Lorsqu'il a perdu l'usage d'un œil après qu'on lui a retiré une tumeur sur le nerf optique en 2013, le gend. Michael Jaszczyszyn s'est fait dire qu'il ne pourrait jamais reprendre des fonctions actives. Mais il n'allait pas laisser une politique sceller son sort. En près de trois ans, il a établi un précédent qui a changé la façon dont la GRC évalue ses normes en matière de vision.
Le gend. Jaszczyszyn a perdu un sixième de sa vision périphérique et au début, il avait du mal à percevoir la profondeur. En 2014, il a repris le travail dans un nouveau poste que la GRC lui avait offert en vertu de son obligation de prendre des mesures d'adaptation pour les personnes handicapées.
« J'adore mon métier et je ne pouvais pas me résoudre à passer le reste de ma carrière dans un bureau », dit-il.
Il a suivi tous les cours de recertification standard de la GRC et plusieurs autres formations policières, la plupart au niveau d'instructeur et pour lesquelles il a obtenu les meilleures notes.
Afin d'améliorer sa perception de la profondeur, détectée par les yeux sur un mètre environ, il a choisi stratégiquement des disciplines axées sur des aptitudes à distances rapprochées comme le tir de précision, le maniement des armes à feu, le menottage et la prise à bras le corps.
Il affirme que les cours ont aidé son œil à s'adapter à sa perte de vision, si bien que cette dernière ne l'empêche plus de faire son travail de policier. Il a un certificat médical qui le prouve.
Des exceptions à la règle
Or, comme il est énoncé dans le Manuel des services de santé de la GRC, le profil médical d'un policier ayant une vision monoculaire (d'un seul œil) l'empêche d'être pleinement opérationnel. À l'époque, le processus d'évaluation ne prévoyait aucune exception.
Mais le gend. Jaszczyszyn allait prouver qu'il était l'exception. Dans une réfutation du requérant, il a fait valoir que la justification de la GRC était désuète et indûment discriminatoire, et qu'on doit évaluer chaque dossier individuellement plutôt que d'appliquer la même règle
à tous.
« On n'a pas pu prouver que toutes les personnes ayant une vision monoculaire étaient incapables d'assumer des fonctions actives, explique-t-il. Certains arrivent à s'adapter de manière à ce que leurs limites ne nuisent pas à leur travail, et j'ai pu prouver que j'étais une de ces personnes. »
« Nous n'avions jamais vu un tel cas auparavant », soutient la Dre Josée Pilon, conseillère médicale nationale de la GRC. Son équipe a consacré une année à l'examen des normes de la GRC en matière de vision monoculaire. « Comme ce n'est pas une pratique acceptée dans bien des organisations policières, au Canada et à l'étranger, de vastes consultations ont été menées auprès d'experts et de scientifiques. »
En juin 2017, trois ans après être retourné au travail, le gend.
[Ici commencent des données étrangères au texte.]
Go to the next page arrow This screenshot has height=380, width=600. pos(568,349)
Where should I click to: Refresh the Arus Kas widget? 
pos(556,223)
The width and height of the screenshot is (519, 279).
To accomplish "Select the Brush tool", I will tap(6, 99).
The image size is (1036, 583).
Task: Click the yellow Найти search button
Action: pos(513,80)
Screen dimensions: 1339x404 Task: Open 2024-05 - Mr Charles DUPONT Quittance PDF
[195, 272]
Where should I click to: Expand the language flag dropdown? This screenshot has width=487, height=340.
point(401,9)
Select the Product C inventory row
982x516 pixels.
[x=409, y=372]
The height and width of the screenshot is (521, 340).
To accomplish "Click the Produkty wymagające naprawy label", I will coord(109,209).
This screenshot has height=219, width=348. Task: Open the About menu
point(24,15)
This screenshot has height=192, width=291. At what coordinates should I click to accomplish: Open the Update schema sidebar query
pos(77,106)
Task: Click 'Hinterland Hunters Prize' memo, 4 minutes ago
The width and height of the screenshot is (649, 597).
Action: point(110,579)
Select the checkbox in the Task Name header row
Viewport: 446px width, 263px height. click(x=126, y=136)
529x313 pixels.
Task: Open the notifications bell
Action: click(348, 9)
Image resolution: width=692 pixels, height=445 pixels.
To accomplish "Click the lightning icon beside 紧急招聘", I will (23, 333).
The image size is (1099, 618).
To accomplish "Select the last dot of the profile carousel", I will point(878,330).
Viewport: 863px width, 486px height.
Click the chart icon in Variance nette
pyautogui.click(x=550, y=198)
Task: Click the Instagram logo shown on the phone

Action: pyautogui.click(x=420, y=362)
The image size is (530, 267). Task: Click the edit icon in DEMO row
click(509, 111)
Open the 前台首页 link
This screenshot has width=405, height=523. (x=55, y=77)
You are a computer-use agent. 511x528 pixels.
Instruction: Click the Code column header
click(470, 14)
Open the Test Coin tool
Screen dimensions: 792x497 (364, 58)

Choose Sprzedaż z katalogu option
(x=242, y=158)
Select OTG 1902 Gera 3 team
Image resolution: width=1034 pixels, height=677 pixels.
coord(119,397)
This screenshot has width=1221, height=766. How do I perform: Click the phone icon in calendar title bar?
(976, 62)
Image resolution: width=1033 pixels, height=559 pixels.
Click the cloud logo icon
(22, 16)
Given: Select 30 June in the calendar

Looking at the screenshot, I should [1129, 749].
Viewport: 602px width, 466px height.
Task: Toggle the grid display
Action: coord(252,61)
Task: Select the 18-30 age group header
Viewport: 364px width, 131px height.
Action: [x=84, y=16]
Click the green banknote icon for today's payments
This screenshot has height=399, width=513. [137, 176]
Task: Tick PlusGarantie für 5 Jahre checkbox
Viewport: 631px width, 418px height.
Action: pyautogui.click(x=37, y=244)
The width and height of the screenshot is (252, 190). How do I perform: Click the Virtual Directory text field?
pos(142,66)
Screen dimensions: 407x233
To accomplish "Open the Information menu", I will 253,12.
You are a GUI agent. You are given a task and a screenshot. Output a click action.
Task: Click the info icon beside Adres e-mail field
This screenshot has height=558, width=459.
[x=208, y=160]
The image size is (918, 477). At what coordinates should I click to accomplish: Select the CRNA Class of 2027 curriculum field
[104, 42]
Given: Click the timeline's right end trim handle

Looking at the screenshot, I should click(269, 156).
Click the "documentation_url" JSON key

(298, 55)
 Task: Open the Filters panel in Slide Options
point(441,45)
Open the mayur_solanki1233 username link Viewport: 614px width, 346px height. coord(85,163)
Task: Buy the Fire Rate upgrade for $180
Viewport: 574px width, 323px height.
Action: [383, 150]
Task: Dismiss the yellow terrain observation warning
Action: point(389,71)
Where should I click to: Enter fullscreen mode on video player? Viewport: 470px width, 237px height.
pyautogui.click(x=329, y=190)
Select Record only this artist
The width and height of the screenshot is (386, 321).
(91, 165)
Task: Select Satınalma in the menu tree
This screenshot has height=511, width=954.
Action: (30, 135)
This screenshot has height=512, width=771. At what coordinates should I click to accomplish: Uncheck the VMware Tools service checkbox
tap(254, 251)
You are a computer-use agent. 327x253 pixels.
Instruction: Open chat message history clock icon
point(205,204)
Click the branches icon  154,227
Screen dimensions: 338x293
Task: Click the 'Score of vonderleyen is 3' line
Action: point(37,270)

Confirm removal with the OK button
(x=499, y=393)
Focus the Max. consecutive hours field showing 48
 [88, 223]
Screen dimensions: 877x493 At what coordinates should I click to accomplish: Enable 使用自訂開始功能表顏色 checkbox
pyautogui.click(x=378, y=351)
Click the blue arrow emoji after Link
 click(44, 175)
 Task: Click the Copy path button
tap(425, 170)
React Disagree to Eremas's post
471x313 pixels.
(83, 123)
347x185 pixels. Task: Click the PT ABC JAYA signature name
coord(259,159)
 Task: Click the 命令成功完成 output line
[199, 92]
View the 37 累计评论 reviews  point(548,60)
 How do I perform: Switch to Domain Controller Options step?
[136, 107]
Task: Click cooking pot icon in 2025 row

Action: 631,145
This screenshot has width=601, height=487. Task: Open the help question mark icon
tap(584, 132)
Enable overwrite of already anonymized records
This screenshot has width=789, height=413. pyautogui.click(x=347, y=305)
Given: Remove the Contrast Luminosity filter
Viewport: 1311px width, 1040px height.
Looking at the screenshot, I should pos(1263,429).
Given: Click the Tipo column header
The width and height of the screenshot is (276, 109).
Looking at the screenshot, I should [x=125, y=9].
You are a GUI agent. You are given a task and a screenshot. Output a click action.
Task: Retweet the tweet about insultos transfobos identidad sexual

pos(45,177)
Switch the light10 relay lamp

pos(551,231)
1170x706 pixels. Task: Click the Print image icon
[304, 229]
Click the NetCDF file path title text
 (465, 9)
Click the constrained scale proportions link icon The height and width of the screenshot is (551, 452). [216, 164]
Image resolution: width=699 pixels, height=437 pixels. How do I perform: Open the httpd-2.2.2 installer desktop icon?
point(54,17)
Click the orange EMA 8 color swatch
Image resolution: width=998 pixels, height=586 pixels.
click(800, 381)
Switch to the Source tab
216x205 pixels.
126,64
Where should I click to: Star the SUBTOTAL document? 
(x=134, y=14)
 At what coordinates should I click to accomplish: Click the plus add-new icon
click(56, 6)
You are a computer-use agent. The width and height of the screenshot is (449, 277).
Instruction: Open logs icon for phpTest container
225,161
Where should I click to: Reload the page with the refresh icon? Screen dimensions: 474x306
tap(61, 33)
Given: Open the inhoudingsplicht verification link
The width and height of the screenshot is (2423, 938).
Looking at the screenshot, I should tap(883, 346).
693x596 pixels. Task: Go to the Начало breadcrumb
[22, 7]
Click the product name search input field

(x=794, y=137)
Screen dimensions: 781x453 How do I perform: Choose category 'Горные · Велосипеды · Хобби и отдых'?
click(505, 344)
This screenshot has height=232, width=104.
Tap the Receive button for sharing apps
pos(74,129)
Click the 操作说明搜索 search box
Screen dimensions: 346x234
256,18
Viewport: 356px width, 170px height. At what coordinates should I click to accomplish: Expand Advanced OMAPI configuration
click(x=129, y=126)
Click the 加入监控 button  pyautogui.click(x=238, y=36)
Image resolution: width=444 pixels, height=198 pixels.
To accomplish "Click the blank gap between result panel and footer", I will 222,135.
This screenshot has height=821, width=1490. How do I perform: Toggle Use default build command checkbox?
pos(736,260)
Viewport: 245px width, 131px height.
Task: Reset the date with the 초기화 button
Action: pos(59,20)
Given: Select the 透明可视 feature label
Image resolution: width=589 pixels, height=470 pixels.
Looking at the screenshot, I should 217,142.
Jaszczyszyn a enfin appris que ses arguments avaient été jugés fondés et qu'il était autorisé à reprendre des fonctions actives.
« Nous avons revu nos normes professionnelles et nos pratiques en fonction des recherches scientifiques les plus récentes », poursuit la Dre Pilon.
Si les normes sur l'acuité visuelle n'ont pas changé, une exception concernant la vision monoculaire y a été ajoutée. Dorénavant, les cas sont évalués individuellement et on tient compte des causes sous-jacentes du handicap, de l'adaptation et des fonctions visuelles restantes.
« Un diagnostic ne définit pas une personne. Il faut aussi évaluer ses aptitudes, conclut la Dre Pilon. Certains reprogramment leur cerveau pour qu'il se serve d'autres indices visuels et développe des aptitudes, comme des mouvements de tête subtils permettant à l'œil de compenser la perte de vision. »
Une deuxième chance
Aujourd'hui, le gend. Jaszczyszyn travaille aux services généraux de Stony Plain, l'un des détachements les plus occupés de l'Alberta. Quelques autres policiers comme lui ont aussi repris des fonctions actives depuis que la politique a été modifiée.
Selon Tamara Morriss, directrice intérimaire du Programme de gestion de l'incapacité et des mesures d'adaptation, lorsqu'un policier est frappé d'une incapacité physique ou mentale de façon temporaire ou permanente, la GRC a pour priorité de le soutenir et de le garder à son emploi.
Si un policier ne peut pas continuer de remplir ses fonctions en raison d'une maladie, d'une blessure ou d'un handicap, la GRC cherchera un autre poste qui correspond à ses compétences et à son expérience. Il se peut toutefois qu'il doive déménager dans une autre ville ou province.